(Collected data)

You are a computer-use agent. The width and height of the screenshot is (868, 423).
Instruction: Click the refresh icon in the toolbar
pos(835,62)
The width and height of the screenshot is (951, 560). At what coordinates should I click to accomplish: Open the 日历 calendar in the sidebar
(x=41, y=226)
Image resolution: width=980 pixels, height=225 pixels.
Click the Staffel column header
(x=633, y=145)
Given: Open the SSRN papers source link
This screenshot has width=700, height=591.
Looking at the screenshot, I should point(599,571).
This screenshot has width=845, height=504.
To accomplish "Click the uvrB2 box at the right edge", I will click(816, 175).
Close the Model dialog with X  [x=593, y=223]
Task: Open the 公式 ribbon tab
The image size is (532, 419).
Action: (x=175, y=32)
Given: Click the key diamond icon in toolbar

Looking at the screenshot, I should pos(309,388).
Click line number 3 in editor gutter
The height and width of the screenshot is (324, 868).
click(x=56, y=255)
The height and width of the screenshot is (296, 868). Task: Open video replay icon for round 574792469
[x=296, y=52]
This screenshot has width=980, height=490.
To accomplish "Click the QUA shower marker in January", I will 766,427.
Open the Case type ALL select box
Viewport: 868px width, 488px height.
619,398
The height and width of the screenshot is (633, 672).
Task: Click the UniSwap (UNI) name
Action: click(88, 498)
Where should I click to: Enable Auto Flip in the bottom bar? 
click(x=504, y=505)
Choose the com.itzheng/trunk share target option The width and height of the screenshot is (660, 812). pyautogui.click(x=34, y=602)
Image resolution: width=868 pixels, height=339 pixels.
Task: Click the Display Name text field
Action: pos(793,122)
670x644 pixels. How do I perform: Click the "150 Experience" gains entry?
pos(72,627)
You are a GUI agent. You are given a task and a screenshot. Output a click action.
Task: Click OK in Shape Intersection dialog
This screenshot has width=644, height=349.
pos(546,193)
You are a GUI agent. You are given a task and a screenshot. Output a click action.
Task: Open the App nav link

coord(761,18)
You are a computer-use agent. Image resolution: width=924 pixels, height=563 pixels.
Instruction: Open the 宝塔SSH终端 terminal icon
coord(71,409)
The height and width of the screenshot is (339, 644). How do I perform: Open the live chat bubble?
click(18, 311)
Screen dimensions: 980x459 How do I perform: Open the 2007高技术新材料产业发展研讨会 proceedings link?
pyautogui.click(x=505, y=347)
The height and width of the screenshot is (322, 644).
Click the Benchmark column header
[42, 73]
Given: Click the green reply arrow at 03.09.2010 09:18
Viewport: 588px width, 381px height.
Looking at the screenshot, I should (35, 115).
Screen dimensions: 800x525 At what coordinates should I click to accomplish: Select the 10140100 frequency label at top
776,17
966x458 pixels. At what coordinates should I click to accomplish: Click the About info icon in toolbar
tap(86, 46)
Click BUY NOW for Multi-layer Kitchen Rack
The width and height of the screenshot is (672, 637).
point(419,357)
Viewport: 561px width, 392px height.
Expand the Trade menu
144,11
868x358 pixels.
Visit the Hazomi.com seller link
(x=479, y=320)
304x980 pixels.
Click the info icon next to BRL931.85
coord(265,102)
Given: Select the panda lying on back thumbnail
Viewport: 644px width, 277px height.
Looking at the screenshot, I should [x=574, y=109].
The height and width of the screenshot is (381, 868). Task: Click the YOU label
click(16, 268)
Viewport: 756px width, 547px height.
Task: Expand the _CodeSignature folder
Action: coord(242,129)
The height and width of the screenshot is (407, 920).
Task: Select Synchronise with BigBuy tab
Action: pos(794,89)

What the exercise asks
Give the entries again in full, exactly as they are written.

Problem solution
You are a computer-use agent. The width and height of the screenshot is (868, 423).
Instruction: Click the refresh icon in the toolbar
pos(835,62)
The width and height of the screenshot is (951, 560). At what coordinates should I click to accomplish: Open the 日历 calendar in the sidebar
(x=41, y=226)
Image resolution: width=980 pixels, height=225 pixels.
Click the Staffel column header
(x=633, y=145)
Given: Open the SSRN papers source link
This screenshot has width=700, height=591.
Looking at the screenshot, I should point(599,571).
This screenshot has width=845, height=504.
To accomplish "Click the uvrB2 box at the right edge", I will click(816, 175).
Close the Model dialog with X  [x=593, y=223]
Task: Open the 公式 ribbon tab
The image size is (532, 419).
Action: (x=175, y=32)
Given: Click the key diamond icon in toolbar

Looking at the screenshot, I should pos(309,388).
Click line number 3 in editor gutter
The height and width of the screenshot is (324, 868).
click(x=56, y=255)
The height and width of the screenshot is (296, 868). Task: Open video replay icon for round 574792469
[x=296, y=52]
This screenshot has width=980, height=490.
To accomplish "Click the QUA shower marker in January", I will 766,427.
Open the Case type ALL select box
Viewport: 868px width, 488px height.
619,398
The height and width of the screenshot is (633, 672).
Task: Click the UniSwap (UNI) name
Action: click(88, 498)
Where should I click to: Enable Auto Flip in the bottom bar? 
click(x=504, y=505)
Choose the com.itzheng/trunk share target option The width and height of the screenshot is (660, 812). pyautogui.click(x=34, y=602)
Image resolution: width=868 pixels, height=339 pixels.
Task: Click the Display Name text field
Action: pos(793,122)
670x644 pixels. How do I perform: Click the "150 Experience" gains entry?
pos(72,627)
You are a GUI agent. You are given a task and a screenshot. Output a click action.
Task: Click OK in Shape Intersection dialog
This screenshot has width=644, height=349.
pos(546,193)
You are a GUI agent. You are given a task and a screenshot. Output a click action.
Task: Open the App nav link

coord(761,18)
You are a computer-use agent. Image resolution: width=924 pixels, height=563 pixels.
Instruction: Open the 宝塔SSH终端 terminal icon
coord(71,409)
The height and width of the screenshot is (339, 644). How do I perform: Open the live chat bubble?
click(18, 311)
Screen dimensions: 980x459 How do I perform: Open the 2007高技术新材料产业发展研讨会 proceedings link?
pyautogui.click(x=505, y=347)
The height and width of the screenshot is (322, 644).
Click the Benchmark column header
[42, 73]
Given: Click the green reply arrow at 03.09.2010 09:18
Viewport: 588px width, 381px height.
Looking at the screenshot, I should (35, 115).
Screen dimensions: 800x525 At what coordinates should I click to accomplish: Select the 10140100 frequency label at top
776,17
966x458 pixels. At what coordinates should I click to accomplish: Click the About info icon in toolbar
tap(86, 46)
Click BUY NOW for Multi-layer Kitchen Rack
The width and height of the screenshot is (672, 637).
point(419,357)
Viewport: 561px width, 392px height.
Expand the Trade menu
144,11
868x358 pixels.
Visit the Hazomi.com seller link
(x=479, y=320)
304x980 pixels.
Click the info icon next to BRL931.85
coord(265,102)
Given: Select the panda lying on back thumbnail
Viewport: 644px width, 277px height.
Looking at the screenshot, I should [x=574, y=109].
The height and width of the screenshot is (381, 868). Task: Click the YOU label
click(16, 268)
Viewport: 756px width, 547px height.
Task: Expand the _CodeSignature folder
Action: coord(242,129)
The height and width of the screenshot is (407, 920).
Task: Select Synchronise with BigBuy tab
Action: pos(794,89)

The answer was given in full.